Zhao Yang memperhatikan si hakim yang bersujud sambil memohon ampunan kepada dirinya. Dengan segala ketegasan, Zhao Yang pun beranjak dari posisi duduknya sambil memperhatikan si hakim.

"Lepaskan tabib wanita yang kau kurung itu!" perintah Zhao Yang lantang.

Si hakim itu pun merunduk dengan sebuah anggukan kecilnya. Tak beberapa saat menatap, terdengar jeritan dari arah yang tidak terduga.

"Tuan!!"

"Tuan!!"

Seruan itu pun mulai terdengar di sepanjang jalanan. Dirinya membawa tubuh yang melayang-layang tinggi di segala arah jalannya.

Zhao Yang membalikkan pandangan ke sumber suara yang menjerit terkejutnya. Si hakim itu pun beranjak cepat melirik kedatangan pria penjaga dari penjara.

"Hei, ada apa? Apa yang sudah terjadi?!" seru Chen Xi Zhou membelalakkan matanya.

"Di sana, di sana," tunjuk si pria itu dengan napas tersengal-sengalnya.

Zhao Yang mengerutkan keningnya sambil memperhatikan raut pria pengantar kabar itu dengan serius.

"Apa yang terjadi?" tanya Zhaa Yang mulai tak sabar menunggu kabar.

"Wanita itu kehilangan napas lagi," ungkap pria itu gemetar.

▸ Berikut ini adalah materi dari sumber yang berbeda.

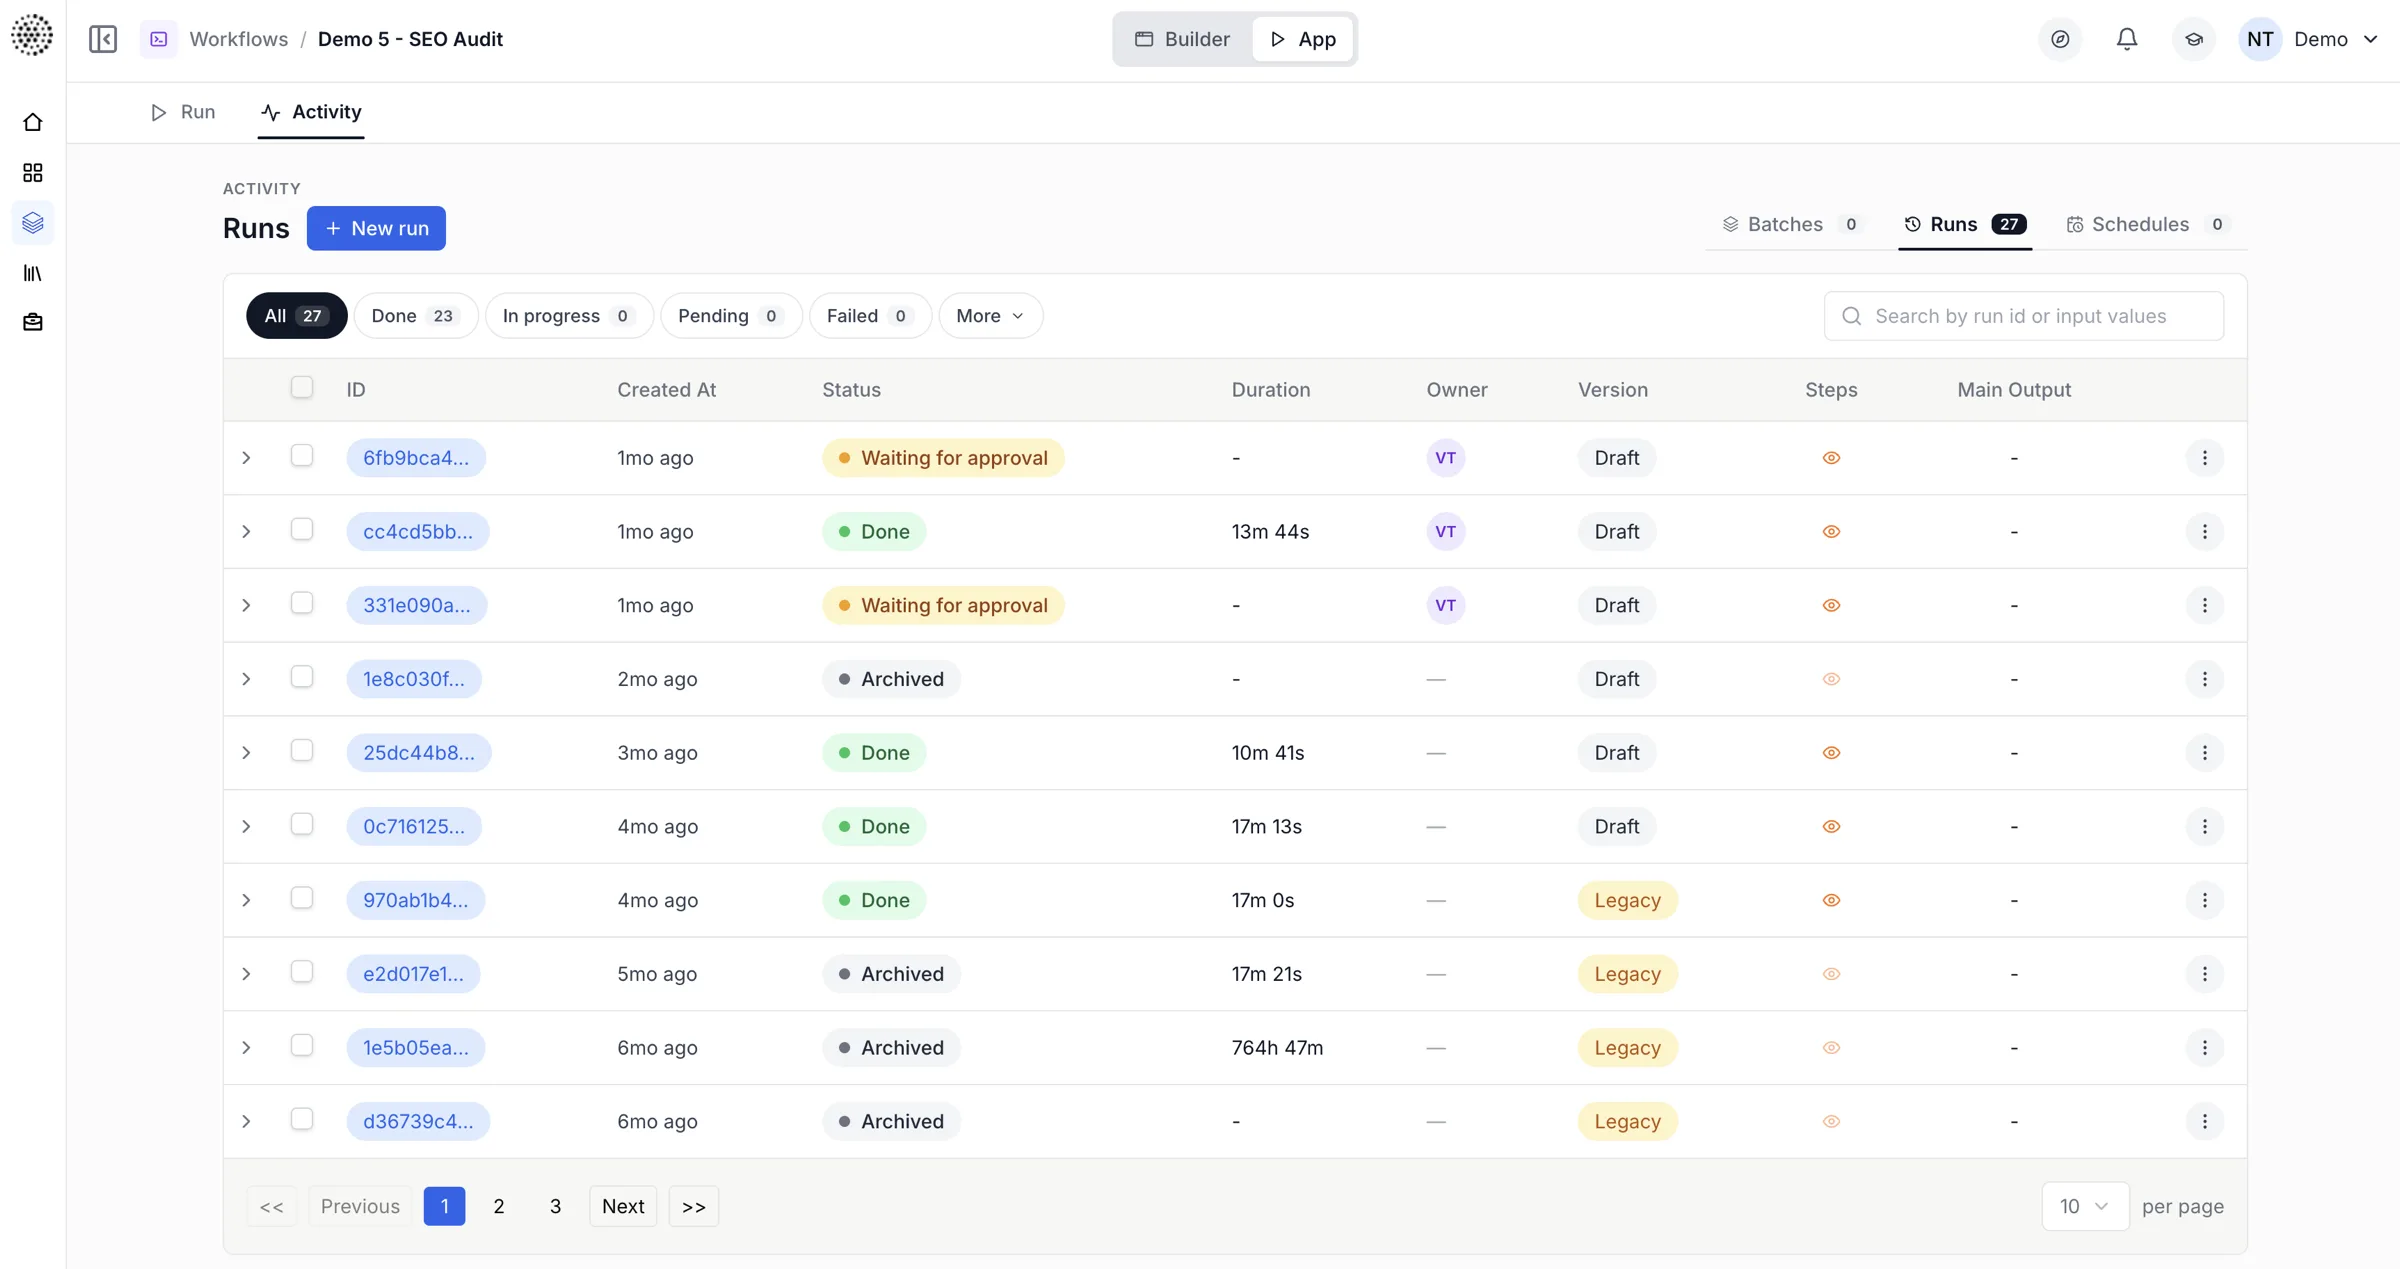Click the New run button
The height and width of the screenshot is (1269, 2400).
(376, 228)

"Haaa … dia mulai lagi," gerutu dari pria berbaju hijau tua.

Deg!

Sontak, kedua mata Zhao Yang membuntang lebar. Dirinya memajukan langkah mendekati pria itu dengan memegangi dua bahu si pria.

"Apa benar yang kau katakan?!" tanya Zhao Yang tertegun.

Dua pegangan eratnya pada bahu pria yang baru saja tiba itu. Dengan penuh ketidak percayanya dia kepada pria itu mulai menatap lurus dan tajam.

"Kami sudah membawakan jasadnya ke sini, Tuan," sebut pria itu menoleh.

Zhao Yang menoleh dengan cepatnya ketika dua pria membawa tandu, dimana terbaringnya Zhi Yang di atas alas tandu. Dengan rasa tak percayanya, ia melirik dan segera menghampiri wanita yang baru dikenalnya itu.

"Tidak mungkin," sebut Zhao Yang menggeleng-geleng.